### Available records

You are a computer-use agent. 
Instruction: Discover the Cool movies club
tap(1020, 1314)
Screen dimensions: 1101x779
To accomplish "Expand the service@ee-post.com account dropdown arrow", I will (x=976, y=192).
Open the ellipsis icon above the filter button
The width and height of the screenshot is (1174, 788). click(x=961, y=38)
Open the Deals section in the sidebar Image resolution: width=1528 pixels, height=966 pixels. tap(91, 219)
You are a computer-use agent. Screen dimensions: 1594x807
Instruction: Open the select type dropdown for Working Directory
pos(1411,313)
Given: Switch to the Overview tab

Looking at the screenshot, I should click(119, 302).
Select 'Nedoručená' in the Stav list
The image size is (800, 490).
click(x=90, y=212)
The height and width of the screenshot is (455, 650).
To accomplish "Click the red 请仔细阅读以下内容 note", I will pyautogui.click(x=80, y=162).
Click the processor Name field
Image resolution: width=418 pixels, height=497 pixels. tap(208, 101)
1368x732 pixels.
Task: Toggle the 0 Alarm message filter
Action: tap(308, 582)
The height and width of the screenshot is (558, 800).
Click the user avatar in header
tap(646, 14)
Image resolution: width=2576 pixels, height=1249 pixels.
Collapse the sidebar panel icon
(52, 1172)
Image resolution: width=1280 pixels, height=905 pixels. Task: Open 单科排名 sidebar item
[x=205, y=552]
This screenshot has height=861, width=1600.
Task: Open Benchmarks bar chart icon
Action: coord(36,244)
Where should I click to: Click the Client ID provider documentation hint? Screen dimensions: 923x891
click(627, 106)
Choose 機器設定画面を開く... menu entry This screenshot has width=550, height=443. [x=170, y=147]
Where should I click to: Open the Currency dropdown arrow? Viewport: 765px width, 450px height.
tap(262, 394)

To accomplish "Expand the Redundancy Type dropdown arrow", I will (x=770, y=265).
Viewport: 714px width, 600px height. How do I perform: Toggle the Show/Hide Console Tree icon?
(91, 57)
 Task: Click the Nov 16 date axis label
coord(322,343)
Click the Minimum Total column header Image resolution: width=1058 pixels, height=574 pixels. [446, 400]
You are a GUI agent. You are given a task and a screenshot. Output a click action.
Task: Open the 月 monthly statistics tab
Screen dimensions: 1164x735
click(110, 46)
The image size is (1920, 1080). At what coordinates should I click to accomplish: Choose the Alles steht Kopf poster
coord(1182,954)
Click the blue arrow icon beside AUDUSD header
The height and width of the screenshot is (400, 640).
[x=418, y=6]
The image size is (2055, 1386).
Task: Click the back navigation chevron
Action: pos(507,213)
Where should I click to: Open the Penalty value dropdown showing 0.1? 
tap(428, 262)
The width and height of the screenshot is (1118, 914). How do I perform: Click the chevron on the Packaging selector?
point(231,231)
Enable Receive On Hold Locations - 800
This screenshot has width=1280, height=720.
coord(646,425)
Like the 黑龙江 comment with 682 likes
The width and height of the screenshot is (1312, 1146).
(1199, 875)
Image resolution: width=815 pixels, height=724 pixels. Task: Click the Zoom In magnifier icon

### What is asked
Output all of the lines above exactly as they appear, without any changes.

### Result
You are a computer-use agent. 
Instruction: Discover the Cool movies club
tap(1020, 1314)
Screen dimensions: 1101x779
To accomplish "Expand the service@ee-post.com account dropdown arrow", I will (x=976, y=192).
Open the ellipsis icon above the filter button
The width and height of the screenshot is (1174, 788). click(x=961, y=38)
Open the Deals section in the sidebar Image resolution: width=1528 pixels, height=966 pixels. tap(91, 219)
You are a computer-use agent. Screen dimensions: 1594x807
Instruction: Open the select type dropdown for Working Directory
pos(1411,313)
Given: Switch to the Overview tab

Looking at the screenshot, I should click(119, 302).
Select 'Nedoručená' in the Stav list
The image size is (800, 490).
click(x=90, y=212)
The height and width of the screenshot is (455, 650).
To accomplish "Click the red 请仔细阅读以下内容 note", I will pyautogui.click(x=80, y=162).
Click the processor Name field
Image resolution: width=418 pixels, height=497 pixels. tap(208, 101)
1368x732 pixels.
Task: Toggle the 0 Alarm message filter
Action: tap(308, 582)
The height and width of the screenshot is (558, 800).
Click the user avatar in header
tap(646, 14)
Image resolution: width=2576 pixels, height=1249 pixels.
Collapse the sidebar panel icon
(52, 1172)
Image resolution: width=1280 pixels, height=905 pixels. Task: Open 单科排名 sidebar item
[x=205, y=552]
This screenshot has height=861, width=1600.
Task: Open Benchmarks bar chart icon
Action: coord(36,244)
Where should I click to: Click the Client ID provider documentation hint? Screen dimensions: 923x891
click(627, 106)
Choose 機器設定画面を開く... menu entry This screenshot has width=550, height=443. [x=170, y=147]
Where should I click to: Open the Currency dropdown arrow? Viewport: 765px width, 450px height.
tap(262, 394)

To accomplish "Expand the Redundancy Type dropdown arrow", I will (x=770, y=265).
Viewport: 714px width, 600px height. How do I perform: Toggle the Show/Hide Console Tree icon?
(91, 57)
 Task: Click the Nov 16 date axis label
coord(322,343)
Click the Minimum Total column header Image resolution: width=1058 pixels, height=574 pixels. [446, 400]
You are a GUI agent. You are given a task and a screenshot. Output a click action.
Task: Open the 月 monthly statistics tab
Screen dimensions: 1164x735
click(110, 46)
The image size is (1920, 1080). At what coordinates should I click to accomplish: Choose the Alles steht Kopf poster
coord(1182,954)
Click the blue arrow icon beside AUDUSD header
The height and width of the screenshot is (400, 640).
[x=418, y=6]
The image size is (2055, 1386).
Task: Click the back navigation chevron
Action: pos(507,213)
Where should I click to: Open the Penalty value dropdown showing 0.1? 
tap(428, 262)
The width and height of the screenshot is (1118, 914). How do I perform: Click the chevron on the Packaging selector?
point(231,231)
Enable Receive On Hold Locations - 800
This screenshot has width=1280, height=720.
coord(646,425)
Like the 黑龙江 comment with 682 likes
The width and height of the screenshot is (1312, 1146).
(1199, 875)
Image resolution: width=815 pixels, height=724 pixels. Task: Click the Zoom In magnifier icon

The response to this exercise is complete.